Improvement of the Koebe 1/4 theorem for functions with rotational symmetry Reading this question I don't get where the hypothesis of $ f(\mathbb{D}) $ convex it is used to prove the statement.
Sharp radius for univalent convex functions
I suppose that if $ f(\mathbb{D})$ is not convex then
$$ h (z) = \frac{w^2 - (f(z)-w)^2}{2w} $$
is not injective but I don't see why.I'm asking this because I'm trying to solve a similar exercice that say:
Suppose that $ f \in \mathcal{S} $ with $f(iz)=if(z) $ for every $z \in \mathbb{D} $. Show that $f(\mathbb{D}) $ contain $B(0,1/\sqrt{2}) $. My idea it is actually to do the a similar argumentation constructing the function
$$ h(z)= \frac{ w^{2\sqrt{2}} - (w -f(z))^{2 \sqrt{2}} }{2\sqrt{2} w^{2\sqrt{2}-1}} $$
In fact we have that if $w \not\in f(\mathbb{D})$ then $\frac{w}{2\sqrt{2}} \not\in h(\mathbb{D}) $ and thus concluding with 1/4 Koebe theorem that $ \left| \frac{w}{2\sqrt{2}} \right| \geq 1/4 $ and thus that $ \left| w \right| \geq 1/\sqrt{2} $. So I have to prove that $ h $ is actually in $\mathcal{S} $ when $f \in \mathcal{S} $ satisying $f(zi)=if(z)$ but I don't see how.
If $f(0)=0$ and $f'(0)=1$ we have that $ h(0)=0$ and $h'(0)=1$. We have that $f$ is holomorphic so $h$. So the condition $f(iz)=if(z)$ has to be necessary to prove that $h$ is injective. Same doubt with the original problem the hypothesis that $f(\mathbb{D})$ is convex has to be necessary to prove that $h$ is injective. But why?
 A: Regarding the first part of your question:
If $f$ is injective, $w \notin f(\Bbb D)$ and $f(\Bbb D)$ is convex then $(f(z)-w)^2$ is injective. The reason is that
$$
 (f(z_1)-w)^2 = (f(z_2)-w)^2 \implies f(z_1) = f(z_2) \implies z_1 = z_2 
$$
because
$$ (f(z_1) - w) = -(f(z_2) - w) \implies w = \frac 12 (f(z_1) + f(z_2))
$$
is not possible. It follows that $h$ is injective.

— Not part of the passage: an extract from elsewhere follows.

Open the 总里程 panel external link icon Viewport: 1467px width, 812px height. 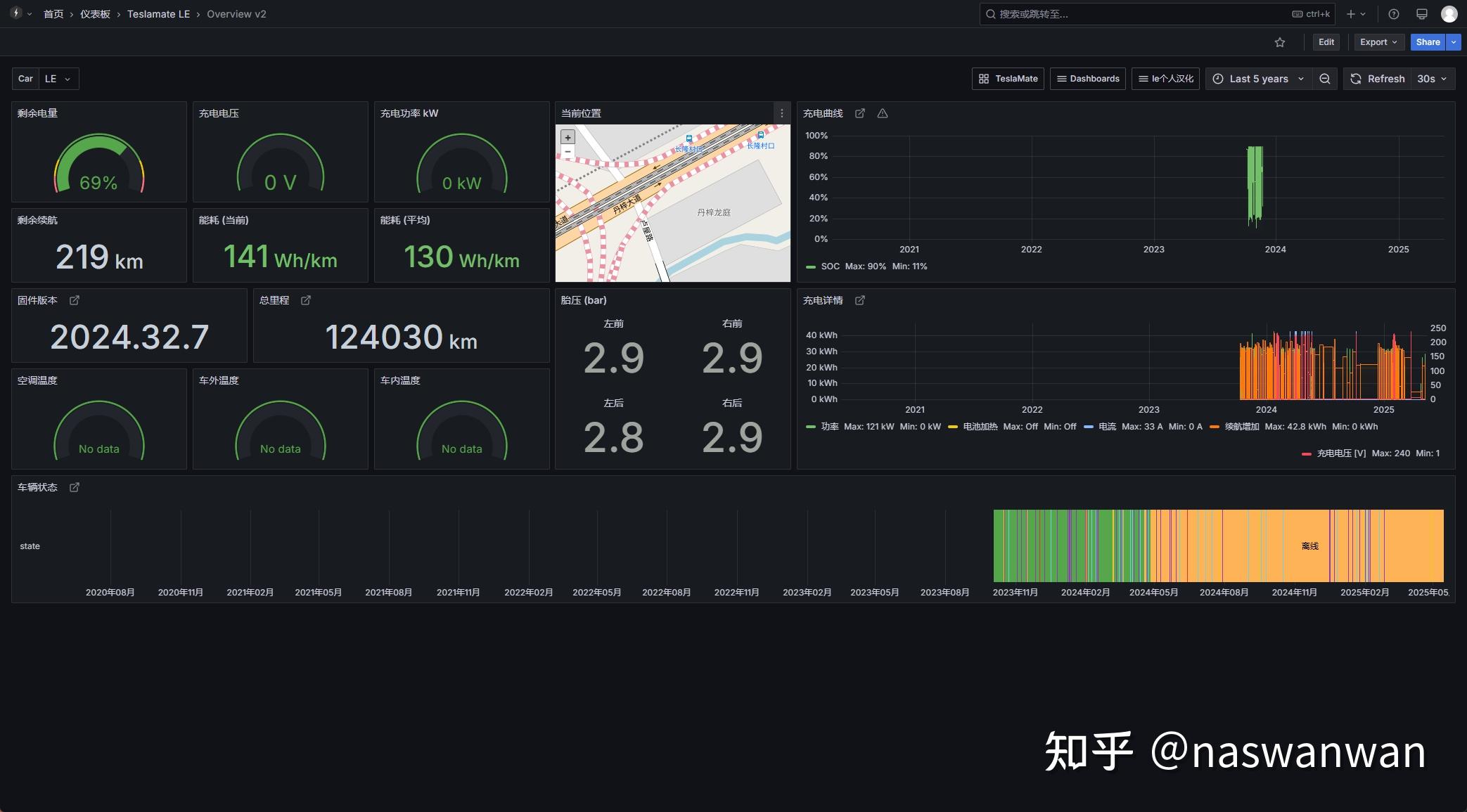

This argument no longer works if $f(\Bbb D)$ is not convex. As a concrete counterexample, we can choose the Koebe function $k(z) = z/(1-z)^2$ and $w = -1/4$. Then
$$
 h(z) = -\frac 18 + \frac 18 \left(\frac{z+1}{z-1}\right)^4
$$
is not injective, for example
$$
 h(\frac 15 + \frac 25 i) = -\frac 58 = h(\frac 15 - \frac 25 i) \, .
$$

Regarding the second part of your question:
I don't think that your actual problem is related to the Koebe quarter theorem for convex functions or can be proved in a similar way. Instead one can proceed as follows:
If $f \in \cal S$ with $f(iz) = if(z)$ then $f(z)^4 = h(z^4)$ for some function $h \in \cal S$. The Koebe quarter theorem applied to $h$ states that $h(\Bbb D)$ contains the disk $B(0,1/4)$, which implies that $f(\Bbb D)$ contains the disk $B(0, 1/\sqrt 2)$.
To show the existence of $h$ we note that
$$
 f(z) = z + a_5 z^5 + a_9 z^9 + \cdots = z g(z^4)
$$
where $g$ is holomorphic in $\Bbb D$ with $g(0) = 1$, and define
$$
 h(w) = w g(w)^4 \, .
$$
$h$ is is holomorphic in $\Bbb D$ with $h(0) = 0$, $h'(0) = 1$, and $h(z^4) = f(z)^4$.
It remains to show that $h$ is injective: Assume that $h(w_1) = h(w_2)$ with $w_1, w_2 \in \Bbb D$. Choose $z_1, z_2 \in \Bbb D$ with $z_1^4 = w_1$ and $z_2^4 = w_2$. Then
$$
 f(z_1)^4 = g(w_1) = g(w_2) = f(z_2)^4
$$
so that
$$
 f(z_1) = i^k f(z_2) = f(i^k z_2)
$$
for some $k \in \{ 0, 1, 2, 3 \}$. Since $f$ is injective it follows that $z_1 = i^k z_2$ and consequently $w_1 = w_2$. This concludes the proof.

In the same way one can show that if $f \in \cal S$ satisfies $f(\omega z) = \omega f(z)$ where $\omega \ne 1$ is a primitive $n$-th root of unity then $f(\Bbb D)$ contains the disk $B(0, 1/\sqrt[n]{4})$.